第二:愚童持斉心(人の道に目覚めて、道徳に従って生きる心)
人間はいつまでも悪い人間ではないということ。
第三:よう童無畏心(神や天を仰いで生きていく心)
人間界を厭い、清浄な天上界を求める心。
第四:唯うん無我心(小乗仏教の、とくに声聞乗の心)
心の平生を失わないようにする。
第五:抜業因種心(小乗の縁覚乗の心)
言葉から離れ、世の無常を悟る。しかし、慈悲の心が欠けている。
第六:他縁大乗心(大乗仏教、法相宗の心)
広く一切衆生を仏の悟りに運ぶ。現象はすべて自分の心のアーラヤ識のあらわれと分かる。
なんか難しくなってきたぞ~。
第七:覚心不生心(三論宗の心)
心の本性は、波が静まったときの水のように常住であり、消滅はない。法が本来無性であると悟る。
第八:如実一道心(天台宗の心)
大自然の中で雨がすべてのものに降り注ぐように説かれた方便としての法華経。泥のような環境に汚されず清らかな花を咲かせる。

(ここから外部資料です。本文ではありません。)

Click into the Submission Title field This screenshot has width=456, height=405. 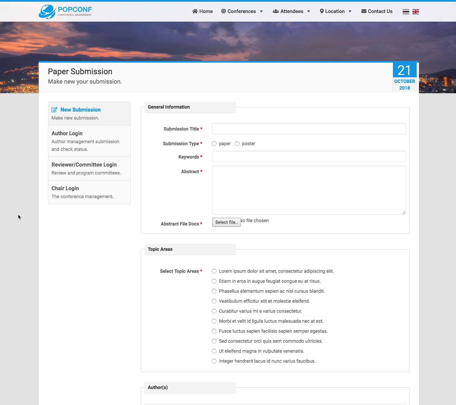309,129
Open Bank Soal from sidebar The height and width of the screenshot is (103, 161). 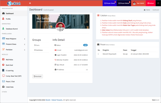9,65
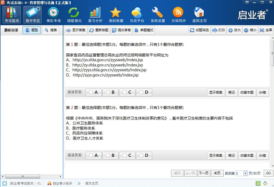Return home via 返回主页 icon
The width and height of the screenshot is (274, 187).
click(x=199, y=15)
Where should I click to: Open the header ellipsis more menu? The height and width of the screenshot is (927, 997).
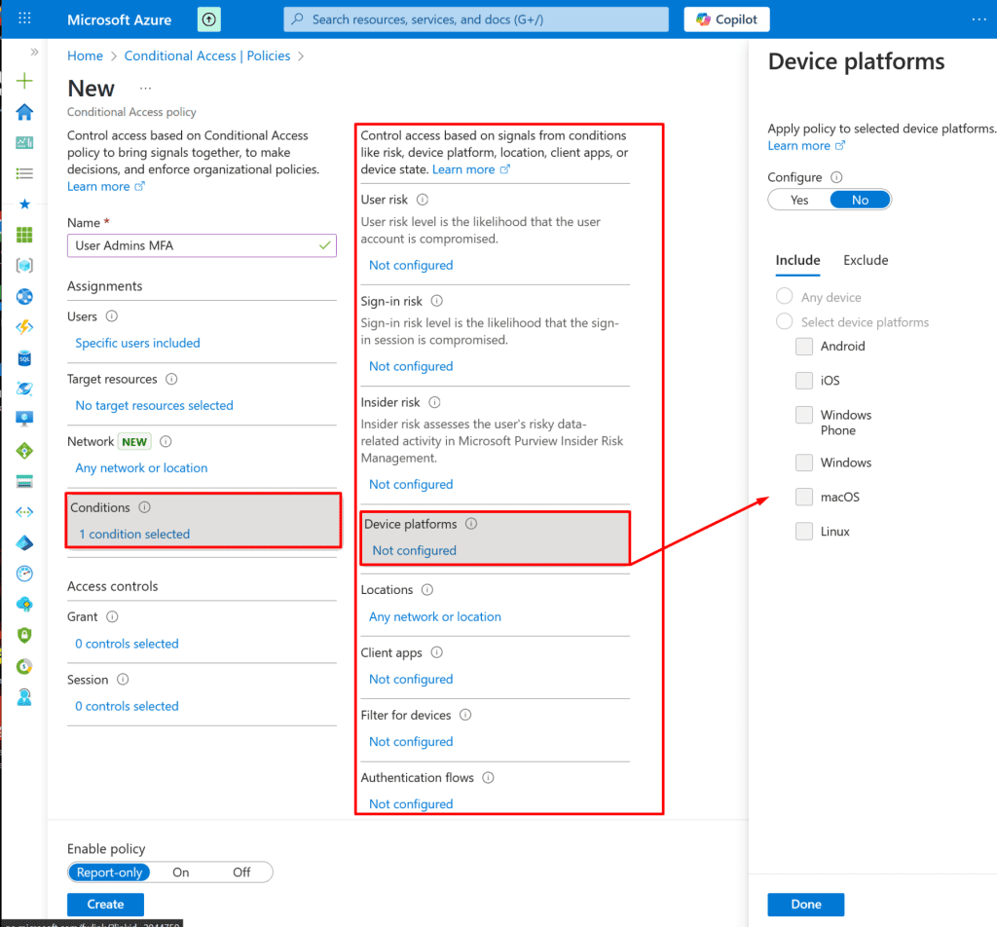[979, 19]
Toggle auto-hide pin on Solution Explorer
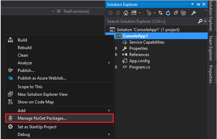The image size is (217, 139). (x=198, y=4)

真の寂静でありながら、しかも同時に智慧の活動が働いている状態。虚空の姿が悟り。
第九:極無自性心(華厳宗の心)
小乗仏教の知識では理解できない、菩薩の知恵でもすべては理解できない、超越したものである「自心の仏」。しかしこれも終着点ではなく、縁にあえば移り変わっていく駅のひとつにしかすぎない。言葉では表すことのできない境地。
第十:秘密荘厳心(真言密教の心)
この生涯のうちに秘密荘厳の仏をこの自身に体験することができる。らしいが、たやすく説けばこの世では夭折し、死後は無間地獄に赴くことになる。
大著・十往心論の「ポケットバージョン」というのは誤りだそうです。 -
人間の成熟の段階を10の状態で指し示した空海の思想「十住心論」の要点が語られている書物。儒教、道教、小乗仏教、大乗仏教、密教の到達点を十住心に当てはめて一つの整合性のとれた体系としている。このあたりの複雑化した各宗派の教えを鳥瞰的に見て、分かりやすい図式で捉え直した空海の仕事は本当に偉大だと思う。
-
「心の底を知る手引き」というサブタイトルが直感的に気になって手にとった。しかし、あまりに抽象的すぎて、全く頭に残らないし、心に響かない。空海が入門書として書いたもので、後世に影響を与えたらしいのだが、これは専門家の解説なしには理解できない気がする。